Insulting language about mental illness was everywhere I looked. It filled up my Facebook feed: lunatic, unhinged, crazy, bat shit crazy, insane. It was in mainstream newspapers and used by pundits on the nightly news. Derogatory language about mental illness had become the norm for those who normally fight for marginalized people.

Seeing so much reference in a negative way about mental illness was startling and painful enough, but the reasons why people were using that language was even more alarming. People were confusing intolerance, hate speech, aggression, bigotry, misogyny, sexual assault and all manner of other disturbing things with symptoms of mental illness. None of those things have anything to do with mental illness.

I have symptoms like, depression, anxiety, auditory hallucinations, tactile hallucinations, visual hallucinations, social anxiety, lack of motivation, and isolating socially to name a few. As you can see, none of the things I mentioned as symptoms have to do with discriminating against, disliking, or being intolerant of other people. Also, none of them have to do with aggression.

What people did, millions of people, during this election is make being a racist, sexist, etc. into the definition of mentally ill and those things are not connected. This climate of inappropriate and inaccurate cause and effect impacted me so much I am only now able to write about it. Since the election, I have only seen this addressed once in an article on a news outlet like Huffington Post (I think that is where it was but I can’t be sure).

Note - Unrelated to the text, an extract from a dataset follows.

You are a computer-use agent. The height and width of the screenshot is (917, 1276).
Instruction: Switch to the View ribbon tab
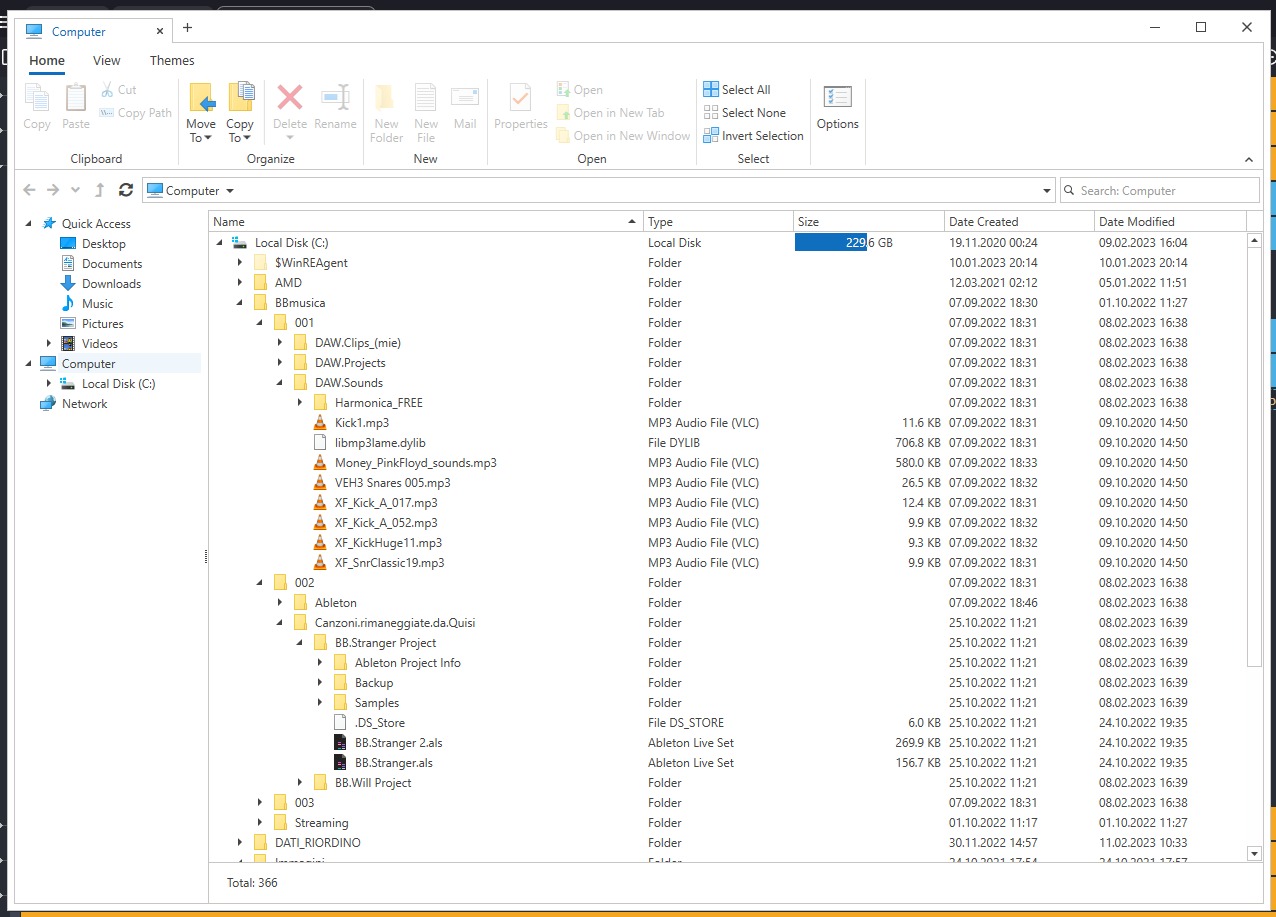(x=106, y=60)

I felt as if all the social justice people completely abandoned the mentally ill and the nation decided that whatever unfavorable characteristic someone displayed it was due to mental illness. It was as if the title mental illness had become a dumping ground for all the things people find distasteful in others. We became not the trash collectors, but the trash.

Since so few people recognized that this was happening, and did nothing to change their language, I am sure that we will see much more of this over the next four years. The progress the mental health community achieved over the past few years in educating people about mental illness may very well be eroded by the current political climate. I hope the damage is not severe. Those of us who have once again been characterized by the media and the public as “bad” people will suffer the consequences of this latest wave of ignorance and misunderstanding.